After all, it was but folklore, he said to himself. Nothing more than that. Every one knew it. All intelligent people were nowadays of one religion. The thing was manifestly absurd–the Hebrew fetich was dead–dead as Mumbo Jumbo. “Thank God!” he added inconsequently. He walked faster and faster, and on more than one occasion he brushed hurriedly against some of the brutal frequenters of that part of the world on foggy evenings.
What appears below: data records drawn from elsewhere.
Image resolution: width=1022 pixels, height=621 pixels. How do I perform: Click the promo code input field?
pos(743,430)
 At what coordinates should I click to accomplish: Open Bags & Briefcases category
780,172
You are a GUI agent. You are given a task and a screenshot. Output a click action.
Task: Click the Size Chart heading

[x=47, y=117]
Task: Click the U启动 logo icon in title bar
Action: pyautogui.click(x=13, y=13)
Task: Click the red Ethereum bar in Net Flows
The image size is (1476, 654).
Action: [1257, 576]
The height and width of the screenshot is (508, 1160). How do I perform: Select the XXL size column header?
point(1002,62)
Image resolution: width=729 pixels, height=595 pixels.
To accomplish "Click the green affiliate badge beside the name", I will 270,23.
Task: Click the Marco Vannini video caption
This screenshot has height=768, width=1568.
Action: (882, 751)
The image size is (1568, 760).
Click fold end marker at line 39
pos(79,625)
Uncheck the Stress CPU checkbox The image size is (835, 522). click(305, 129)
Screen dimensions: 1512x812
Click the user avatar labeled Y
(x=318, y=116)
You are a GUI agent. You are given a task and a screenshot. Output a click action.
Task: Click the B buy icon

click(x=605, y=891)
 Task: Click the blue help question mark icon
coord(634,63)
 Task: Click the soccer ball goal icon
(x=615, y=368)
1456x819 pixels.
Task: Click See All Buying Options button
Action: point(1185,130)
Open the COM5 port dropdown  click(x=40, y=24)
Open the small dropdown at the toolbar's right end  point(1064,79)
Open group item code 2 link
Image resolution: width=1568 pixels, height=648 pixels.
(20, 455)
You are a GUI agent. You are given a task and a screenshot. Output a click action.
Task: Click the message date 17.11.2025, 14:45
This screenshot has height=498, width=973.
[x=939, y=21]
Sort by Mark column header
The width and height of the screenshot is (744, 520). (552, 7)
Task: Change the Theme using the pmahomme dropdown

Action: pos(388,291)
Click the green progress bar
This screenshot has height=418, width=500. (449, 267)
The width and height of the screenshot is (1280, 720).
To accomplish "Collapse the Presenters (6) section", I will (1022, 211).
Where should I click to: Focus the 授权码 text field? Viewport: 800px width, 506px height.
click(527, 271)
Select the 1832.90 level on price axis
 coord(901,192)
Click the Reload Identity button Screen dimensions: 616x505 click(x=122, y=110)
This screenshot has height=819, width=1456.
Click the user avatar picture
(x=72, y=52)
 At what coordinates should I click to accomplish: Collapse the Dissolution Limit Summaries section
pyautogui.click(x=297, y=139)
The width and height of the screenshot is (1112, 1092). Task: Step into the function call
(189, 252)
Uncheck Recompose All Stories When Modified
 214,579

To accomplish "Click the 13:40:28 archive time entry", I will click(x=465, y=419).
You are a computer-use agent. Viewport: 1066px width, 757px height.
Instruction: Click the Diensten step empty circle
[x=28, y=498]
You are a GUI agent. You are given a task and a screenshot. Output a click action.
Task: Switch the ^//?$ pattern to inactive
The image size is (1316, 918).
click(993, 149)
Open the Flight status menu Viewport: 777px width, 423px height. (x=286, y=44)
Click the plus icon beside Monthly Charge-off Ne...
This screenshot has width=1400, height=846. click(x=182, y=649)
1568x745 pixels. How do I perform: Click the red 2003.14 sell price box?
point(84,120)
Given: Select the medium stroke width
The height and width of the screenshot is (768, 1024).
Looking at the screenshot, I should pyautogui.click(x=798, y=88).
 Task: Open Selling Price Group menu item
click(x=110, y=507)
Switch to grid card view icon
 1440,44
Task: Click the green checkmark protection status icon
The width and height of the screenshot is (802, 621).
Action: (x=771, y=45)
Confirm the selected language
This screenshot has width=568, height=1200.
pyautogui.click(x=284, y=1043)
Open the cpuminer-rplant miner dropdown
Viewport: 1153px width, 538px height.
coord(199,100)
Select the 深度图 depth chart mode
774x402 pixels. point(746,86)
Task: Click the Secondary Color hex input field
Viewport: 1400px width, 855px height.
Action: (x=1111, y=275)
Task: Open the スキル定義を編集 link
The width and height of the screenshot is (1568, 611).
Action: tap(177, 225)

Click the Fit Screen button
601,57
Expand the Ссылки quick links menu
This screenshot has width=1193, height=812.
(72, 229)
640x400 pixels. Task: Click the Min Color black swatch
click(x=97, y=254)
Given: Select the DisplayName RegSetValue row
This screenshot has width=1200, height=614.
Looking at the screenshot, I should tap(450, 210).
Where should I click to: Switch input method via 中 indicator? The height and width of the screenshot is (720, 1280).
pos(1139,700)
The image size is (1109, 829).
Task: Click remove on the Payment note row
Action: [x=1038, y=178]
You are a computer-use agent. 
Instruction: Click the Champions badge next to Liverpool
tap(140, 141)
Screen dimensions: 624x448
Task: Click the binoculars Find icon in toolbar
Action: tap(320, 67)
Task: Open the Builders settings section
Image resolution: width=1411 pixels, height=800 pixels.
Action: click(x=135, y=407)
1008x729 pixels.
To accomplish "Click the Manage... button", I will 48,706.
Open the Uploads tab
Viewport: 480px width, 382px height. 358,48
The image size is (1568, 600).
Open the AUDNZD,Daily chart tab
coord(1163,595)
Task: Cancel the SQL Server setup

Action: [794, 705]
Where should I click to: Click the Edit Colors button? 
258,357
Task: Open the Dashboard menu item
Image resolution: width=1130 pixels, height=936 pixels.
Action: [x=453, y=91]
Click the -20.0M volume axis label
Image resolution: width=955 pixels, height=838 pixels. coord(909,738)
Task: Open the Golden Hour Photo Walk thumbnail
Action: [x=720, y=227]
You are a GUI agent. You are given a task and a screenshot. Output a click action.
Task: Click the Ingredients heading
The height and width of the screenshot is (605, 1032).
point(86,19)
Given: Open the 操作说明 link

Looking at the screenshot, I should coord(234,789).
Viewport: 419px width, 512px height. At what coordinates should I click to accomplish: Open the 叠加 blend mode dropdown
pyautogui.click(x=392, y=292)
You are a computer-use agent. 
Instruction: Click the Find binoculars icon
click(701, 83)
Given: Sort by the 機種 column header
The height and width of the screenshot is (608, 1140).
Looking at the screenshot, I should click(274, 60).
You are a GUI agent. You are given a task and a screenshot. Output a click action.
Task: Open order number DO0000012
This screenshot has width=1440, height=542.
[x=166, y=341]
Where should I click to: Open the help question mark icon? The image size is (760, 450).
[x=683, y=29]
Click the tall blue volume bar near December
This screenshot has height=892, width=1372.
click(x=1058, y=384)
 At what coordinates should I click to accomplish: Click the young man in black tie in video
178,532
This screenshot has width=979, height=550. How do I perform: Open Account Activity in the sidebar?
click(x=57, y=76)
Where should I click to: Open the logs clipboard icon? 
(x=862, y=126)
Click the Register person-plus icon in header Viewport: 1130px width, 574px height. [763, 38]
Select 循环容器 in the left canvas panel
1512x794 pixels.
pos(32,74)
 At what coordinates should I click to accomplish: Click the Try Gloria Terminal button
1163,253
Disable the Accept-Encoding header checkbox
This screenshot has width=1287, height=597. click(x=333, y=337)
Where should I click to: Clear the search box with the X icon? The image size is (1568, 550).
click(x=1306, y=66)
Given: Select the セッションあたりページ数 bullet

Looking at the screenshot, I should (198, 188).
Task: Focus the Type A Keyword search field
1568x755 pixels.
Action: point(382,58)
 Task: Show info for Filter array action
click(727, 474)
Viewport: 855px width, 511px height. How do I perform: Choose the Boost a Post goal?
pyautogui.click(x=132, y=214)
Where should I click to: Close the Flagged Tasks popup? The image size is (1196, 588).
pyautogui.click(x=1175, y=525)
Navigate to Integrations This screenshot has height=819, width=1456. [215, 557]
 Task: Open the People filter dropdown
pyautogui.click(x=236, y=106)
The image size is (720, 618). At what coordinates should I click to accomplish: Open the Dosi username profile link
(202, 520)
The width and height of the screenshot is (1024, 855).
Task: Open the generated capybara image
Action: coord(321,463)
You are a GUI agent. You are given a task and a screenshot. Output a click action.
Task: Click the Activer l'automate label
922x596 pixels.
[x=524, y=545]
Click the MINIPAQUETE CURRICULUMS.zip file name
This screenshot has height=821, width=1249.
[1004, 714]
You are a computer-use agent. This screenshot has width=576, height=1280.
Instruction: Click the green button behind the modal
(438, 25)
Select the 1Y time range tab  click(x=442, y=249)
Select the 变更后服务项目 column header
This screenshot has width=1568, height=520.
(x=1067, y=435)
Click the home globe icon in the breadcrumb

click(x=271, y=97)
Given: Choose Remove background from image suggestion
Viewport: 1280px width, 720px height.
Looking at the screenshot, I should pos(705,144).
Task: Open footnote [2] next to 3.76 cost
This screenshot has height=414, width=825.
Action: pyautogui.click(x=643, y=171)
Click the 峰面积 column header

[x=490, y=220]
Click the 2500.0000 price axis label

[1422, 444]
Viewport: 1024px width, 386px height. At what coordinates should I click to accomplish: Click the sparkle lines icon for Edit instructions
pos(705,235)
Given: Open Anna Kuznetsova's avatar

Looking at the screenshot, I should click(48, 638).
A rough lout growled belligerently at him, but shrank from the gladsome light of battle which leaped instantly into John Arniston’s eye. To strike some one would have been a comfort to him at that moment.

Well, it was done with. The effete morality of a printed book was no tie upon him. The New Freedom was his–the freedom to do as he would and possess what he desired. Yet after all it was an old religion, this of John’s. It has had many names; but it has never wanted priests to preach and devotees to practise its very agreeable tenets.

John Arniston stamped with his foot as he came to this decision. The fog was clearing off the river. It was no more than a mere scum on the water. There was a rift above, straight up to the stars.

“AND GOD SPAKE ALL THESE WORDS–.”

“No,” he said, over and over, “I shall not give her up. It is preposterous. Yet my father believed it. He died with his hand on the old Bible, his finger in the leaves–my mother–“

“AND GOD SPAKE ALL THESE WORDS–.” The sentence seemed to flash through the rift over the shot-tower–to tingle down from the stars.

There are no true perverts. When man strips him to the bare buff, he is of the complexion his mother bestowed upon him. When his life’s card-castle, laboriously piled, tumbles ignominious, he is again of his mother’s religion.

“AND GOD–.”

John Arniston stepped to the edge of the parapet. He looked over into the slow, swirling black water. It was a quick way that–but no–it was not to be his way. He looked at his watch. It was time to go to the office. He had an article to do. As well do that as anything. But first he would write a letter to her.

Shut in his room, his hand flying swiftly lest it should turn back in spite of him, John Arniston wrote a letter to Miriam Gale–a letter that was all one lie. He could not tell her the true reason why he would not go on the morrow. Who was he, that he should put himself in the attitude of being holier than Miriam Gale? It was certainly not because he did not wish to go–or that he thought it wrong. Simply, his father’s calf-skin Bible barred the way, and he could no more pass over it than he could have trampled over his mother’s body to his desire.

It was done. The letter was written. What was the particular excuse, invented fiercely at the moment, there is no use writing down here to cumber the page. John Arniston cheerfully gave himself over to the recording angel. Yet the ninth commandment is of equal interpretation, though it may be somewhat less clearly and tersely expressed than the seventh.